Shinmai Maou no Testament LN - Volume Sweet Chapter 9
Sehari dalam Kehidupan Seorang Pahlawan
1
Saat itu malam belum sepenuhnya memudar.
Di balik kegelapan yang hanya diterangi bulan dan bintang, ada Hayase Takashi.
Uap putih mengepul di tengah udara malam yang dingin; namun, itu bukan berasal dari napasnya.
Takashi mengenakan pakaian yang memungkinkannya bergerak bebas; ia hanya mengenakan tank-top sebagai baju, dan uap keluar dari tubuhnya, bajunya tidak bisa mencegahnya merembes melalui bahan yang tipis. Keringat menetes dari pipinya hingga ke tengkuknya.
Di tangannya ada tombak panjang—replika spiritual Reienkyo.
Dia kini berada di halaman rumah tangga Hayase; dia sudah kehabisan napas, menyandarkan tubuhnya yang berat dan lelah pada Reienkyo.
“Haaaah!”
Namun, Takashi terus maju sambil berteriak memekakkan telinga. Melewati batas staminanya sendiri, tidak ada keraguan atau kegagapan dalam gerakannya, dan kecepatannya pun tidak goyah.
Dia mengeluarkan gerakan menusuk yang tak terhitung jumlahnya dan menghentakkan kaki ke tanah, menari-nari di udara.
Tidak ada tanda-tanda musuh di hadapan Takashi; gerakan memotong Reienkyo juga hanya mengiris ruang di hadapannya.
“Belum…!”
“Dia sudah menjadi jauh lebih kuat sekarang…!”
Takashi membayangkan lawannya dalam benaknya; ternyata itu adalah mantan temannya, seseorang yang pernah mengalahkannya bahkan saat ia masih menggunakan Byakko beberapa bulan yang lalu—tak lain adalah Toujou Basara.

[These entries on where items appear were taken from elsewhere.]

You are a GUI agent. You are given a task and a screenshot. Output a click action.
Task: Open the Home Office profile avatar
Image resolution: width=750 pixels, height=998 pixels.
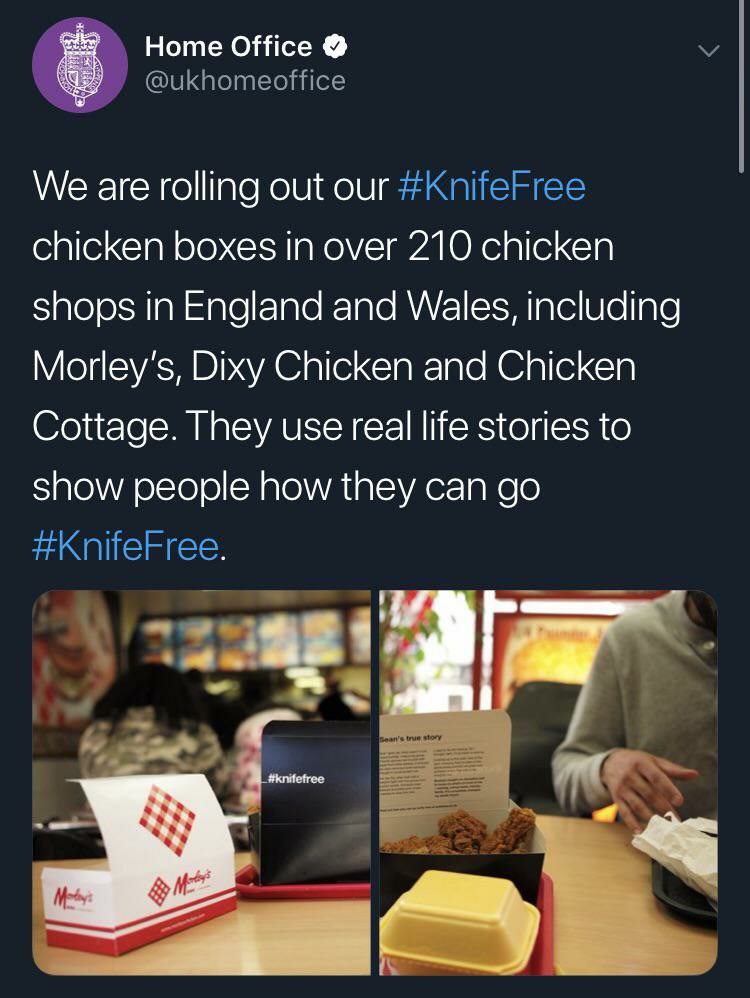point(80,64)
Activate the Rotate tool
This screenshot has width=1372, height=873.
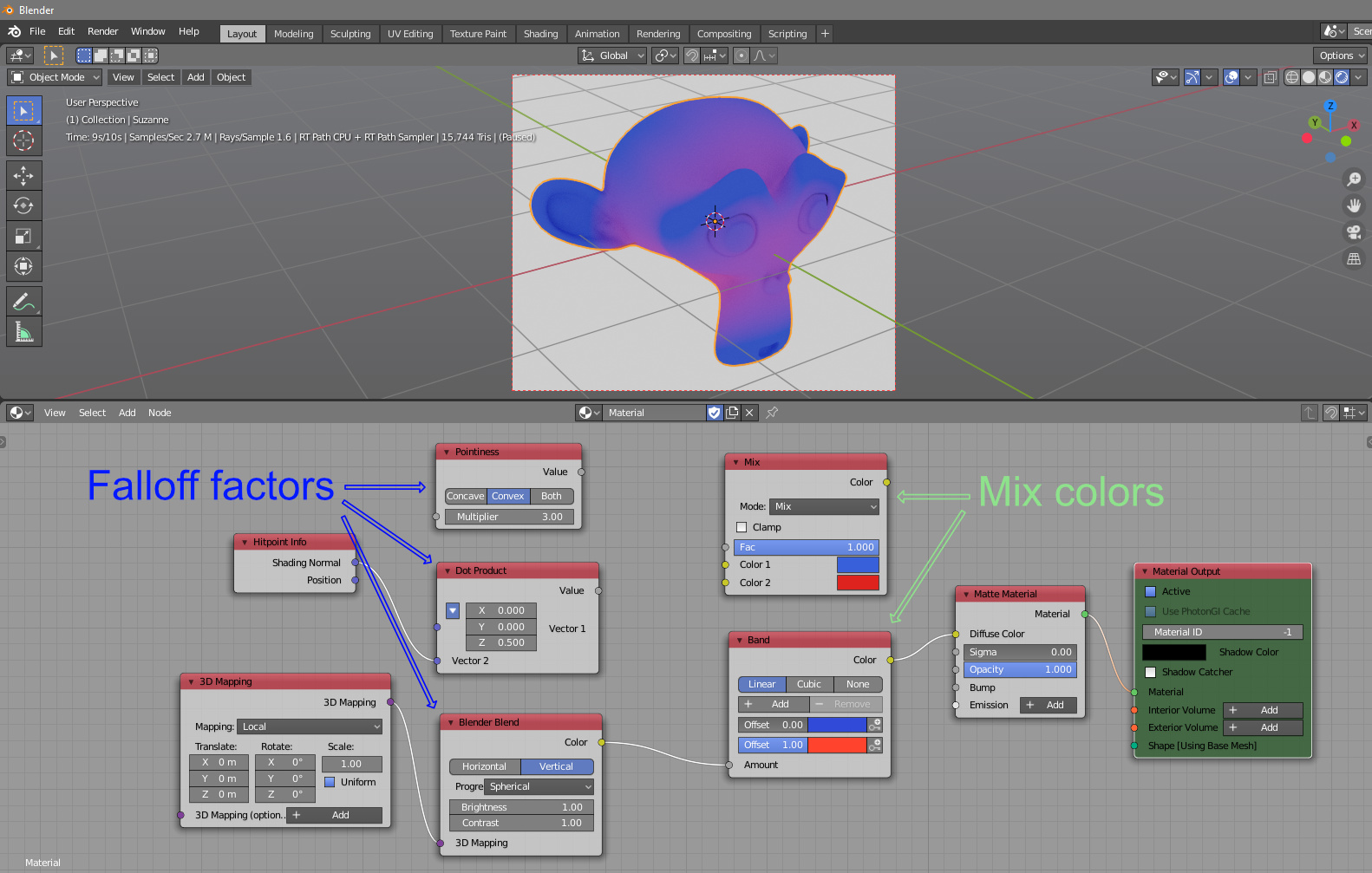click(x=23, y=205)
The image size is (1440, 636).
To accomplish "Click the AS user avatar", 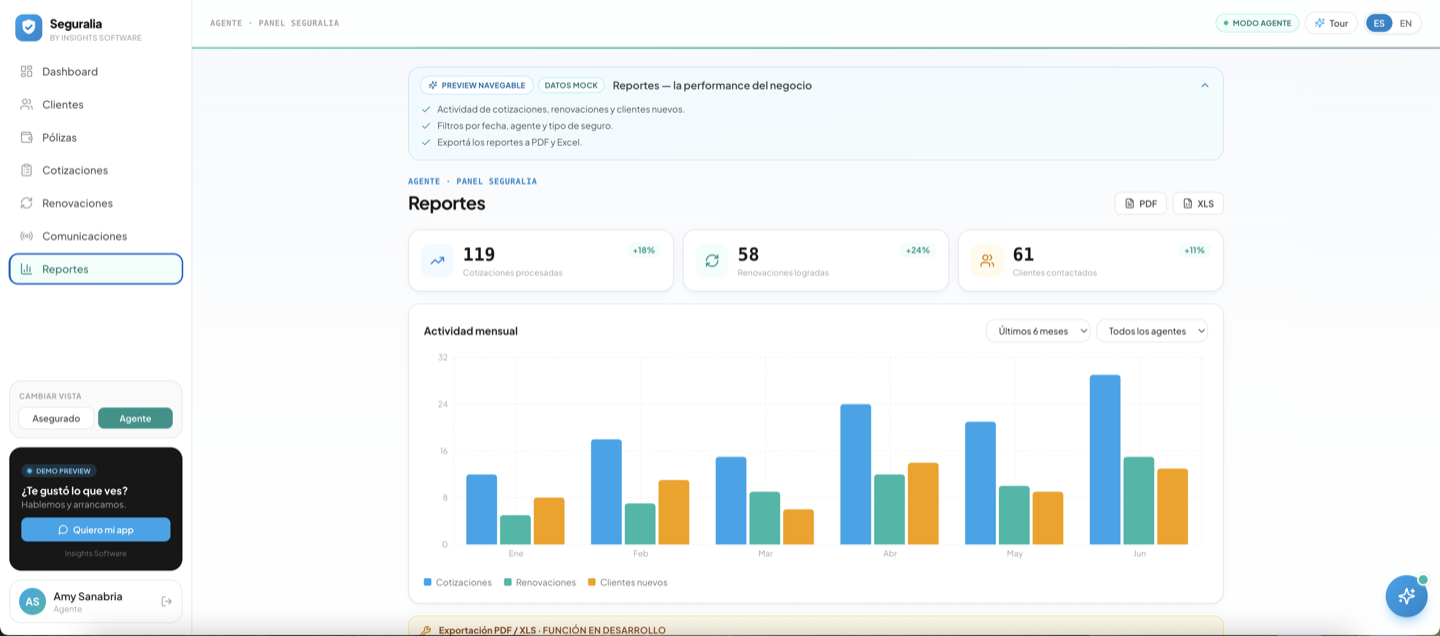I will click(x=33, y=601).
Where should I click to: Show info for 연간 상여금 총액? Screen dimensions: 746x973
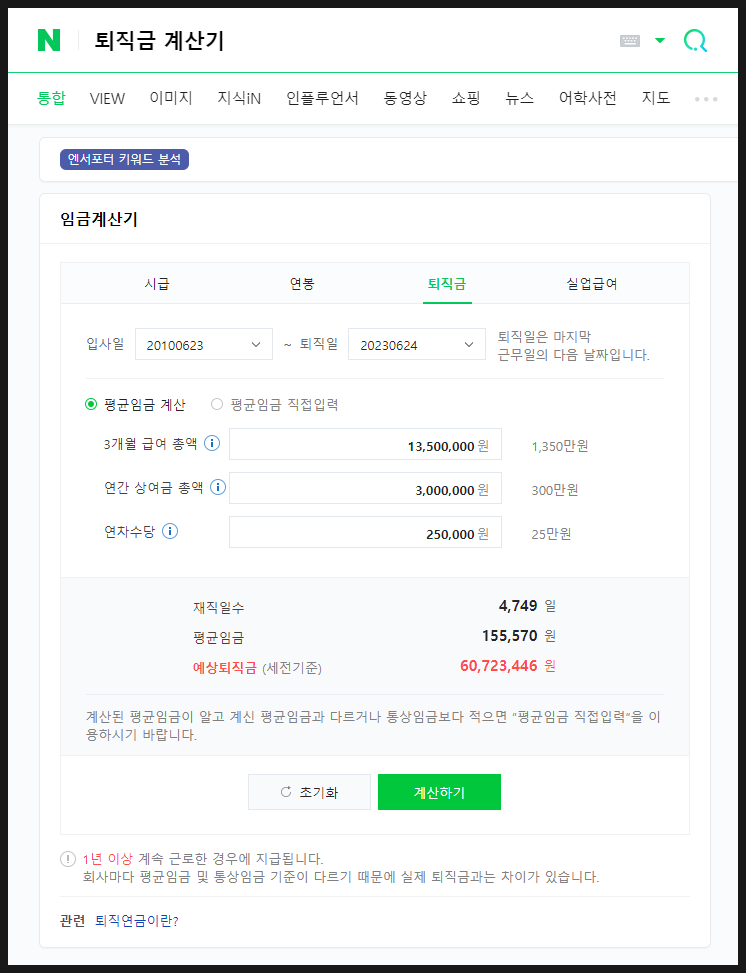point(218,487)
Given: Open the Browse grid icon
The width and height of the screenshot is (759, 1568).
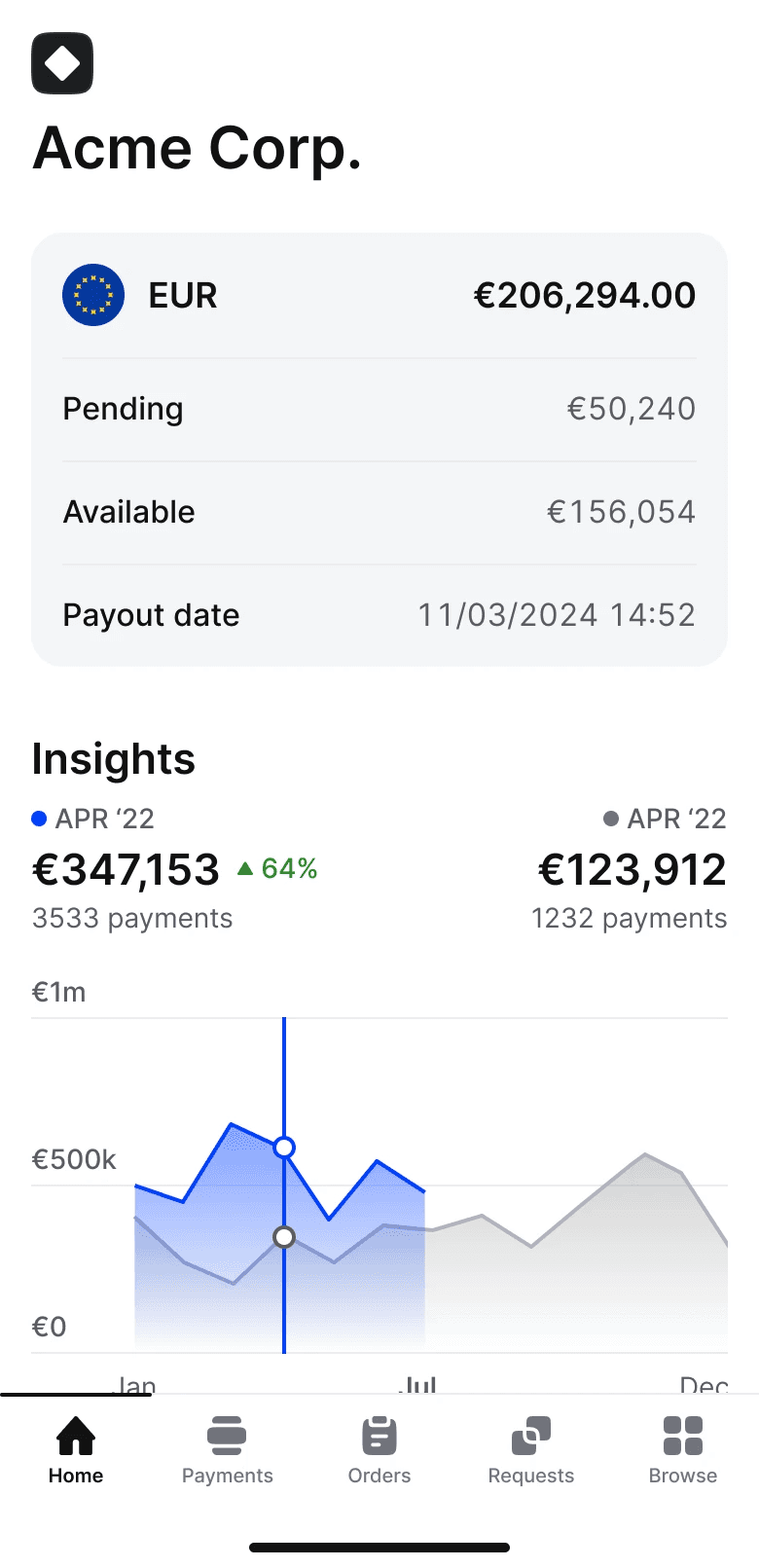Looking at the screenshot, I should click(683, 1436).
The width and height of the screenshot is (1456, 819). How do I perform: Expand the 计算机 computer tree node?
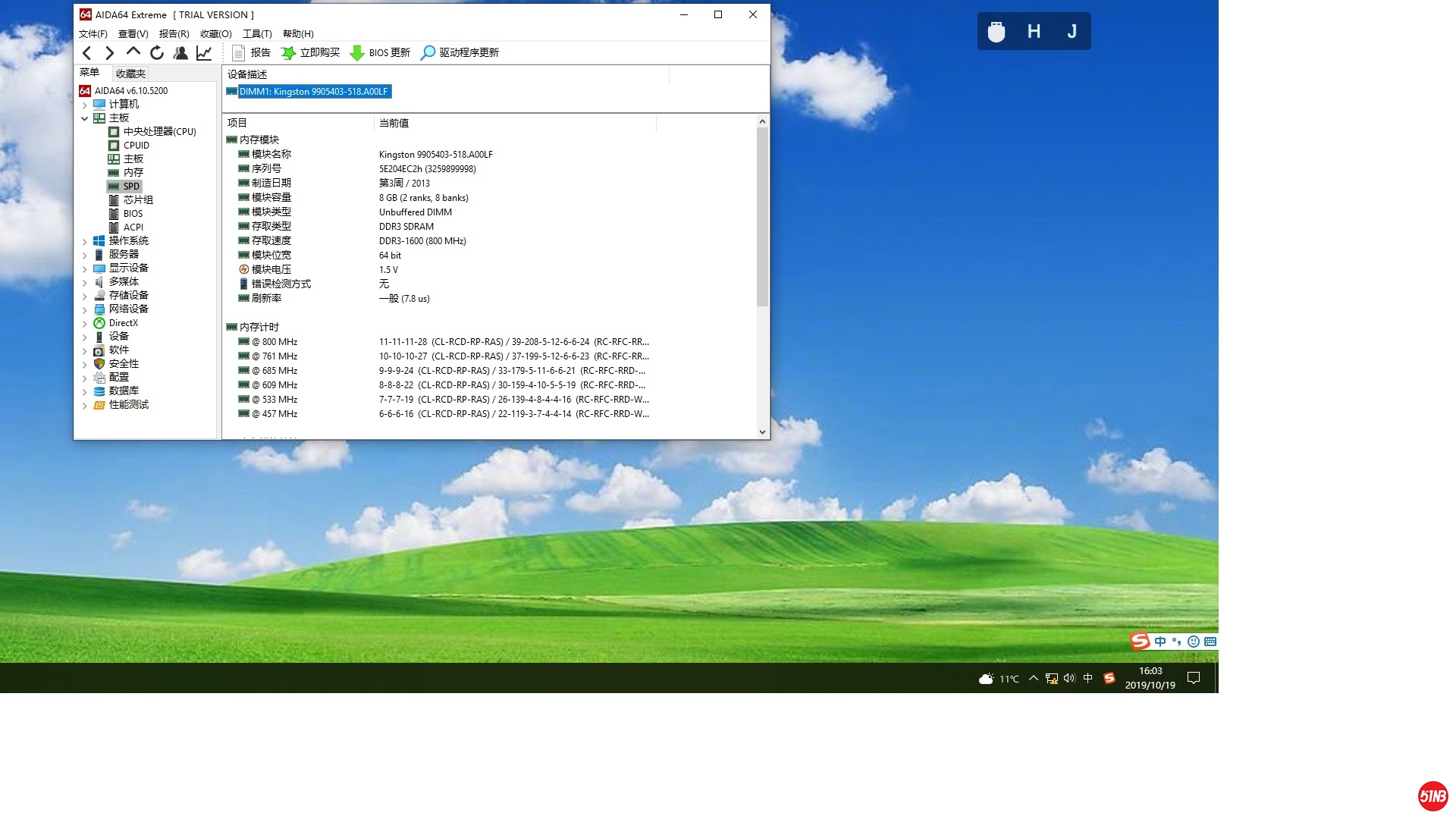point(85,105)
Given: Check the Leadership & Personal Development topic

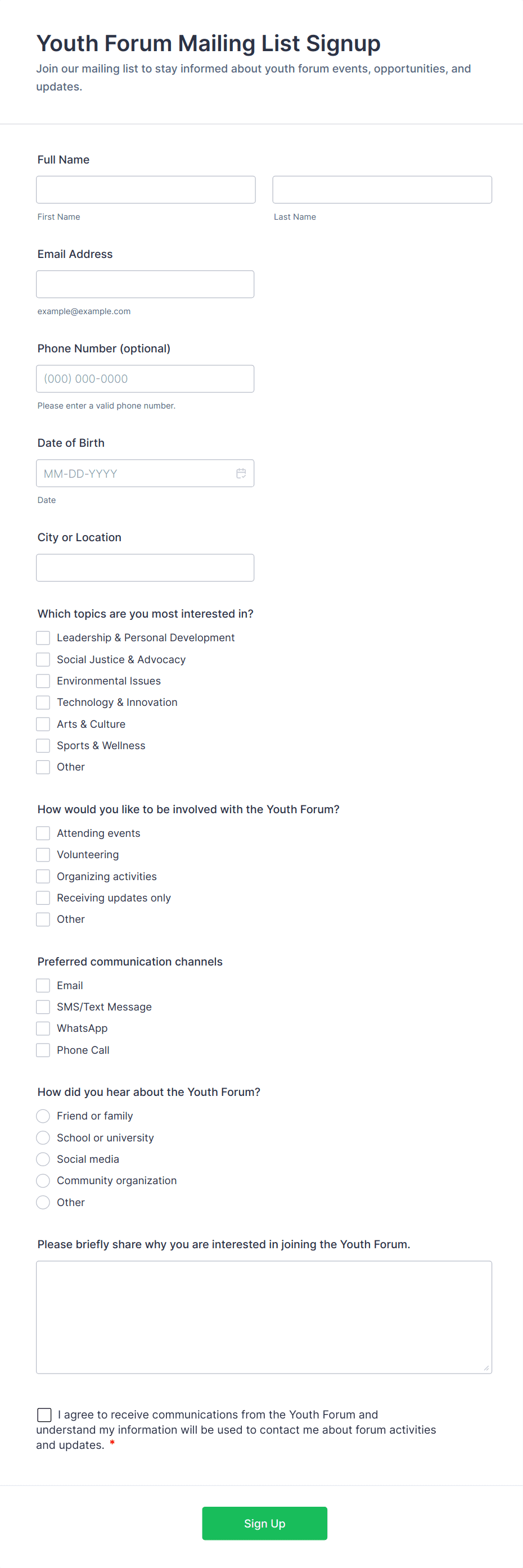Looking at the screenshot, I should coord(43,637).
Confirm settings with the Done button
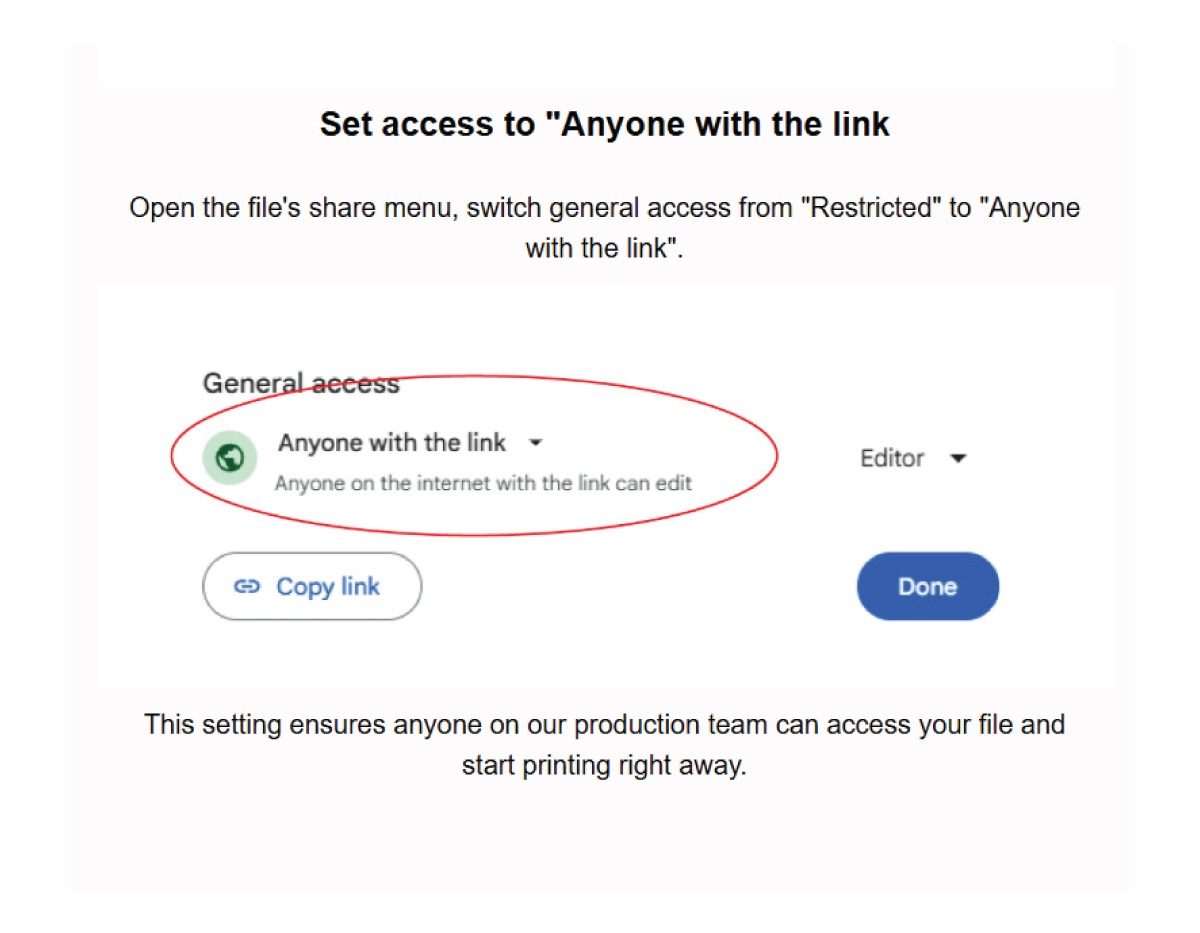The width and height of the screenshot is (1200, 933). [928, 587]
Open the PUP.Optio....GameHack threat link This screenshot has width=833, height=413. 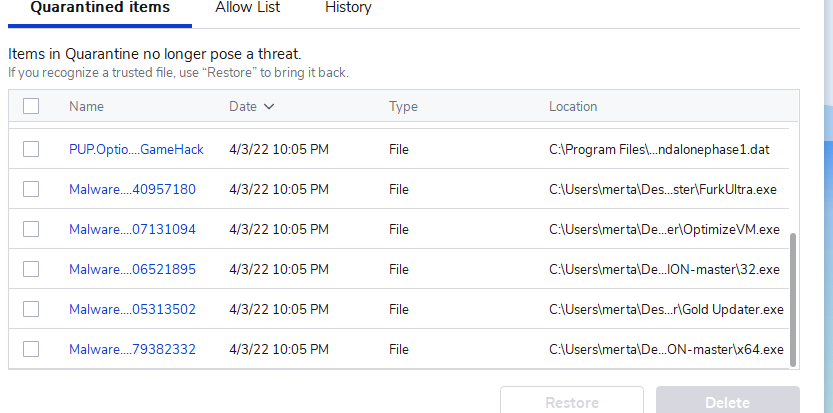click(x=136, y=149)
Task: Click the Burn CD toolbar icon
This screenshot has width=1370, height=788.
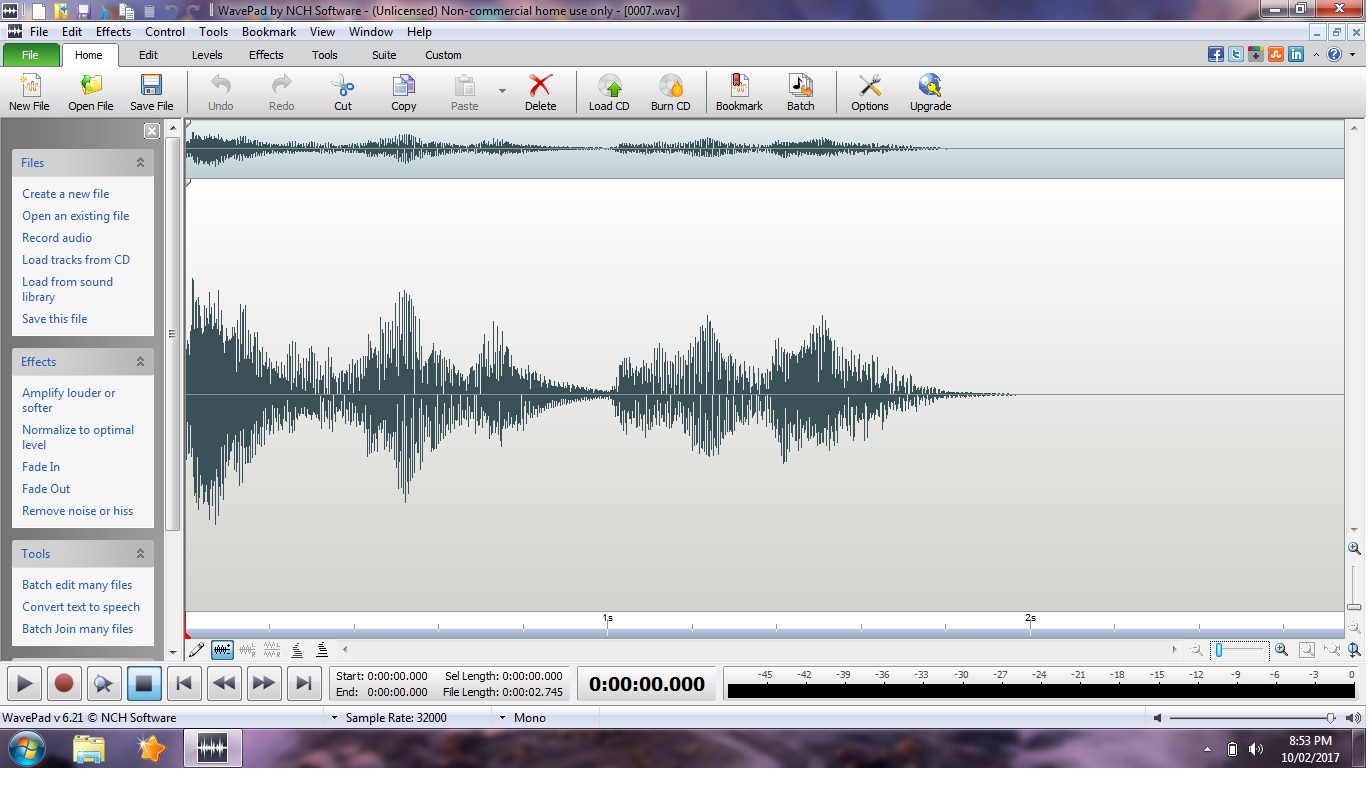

Kini ia membayangkan Basara yang sudah menjadi beberapa kali lebih kuat sejak terakhir kali mereka bertarung; namun, ia tahu bahwa Basara sendiri sudah tumbuh menjadi jauh lebih kuat dari yang pernah Takashi bayangkan—bagaimanapun juga, begitulah tipe orang Basara sebenarnya.
“Belum…Belum!!”
Dia tidak akan mampu melampaui Basara jika dia tidak memaksakan diri hingga batas kemampuannya.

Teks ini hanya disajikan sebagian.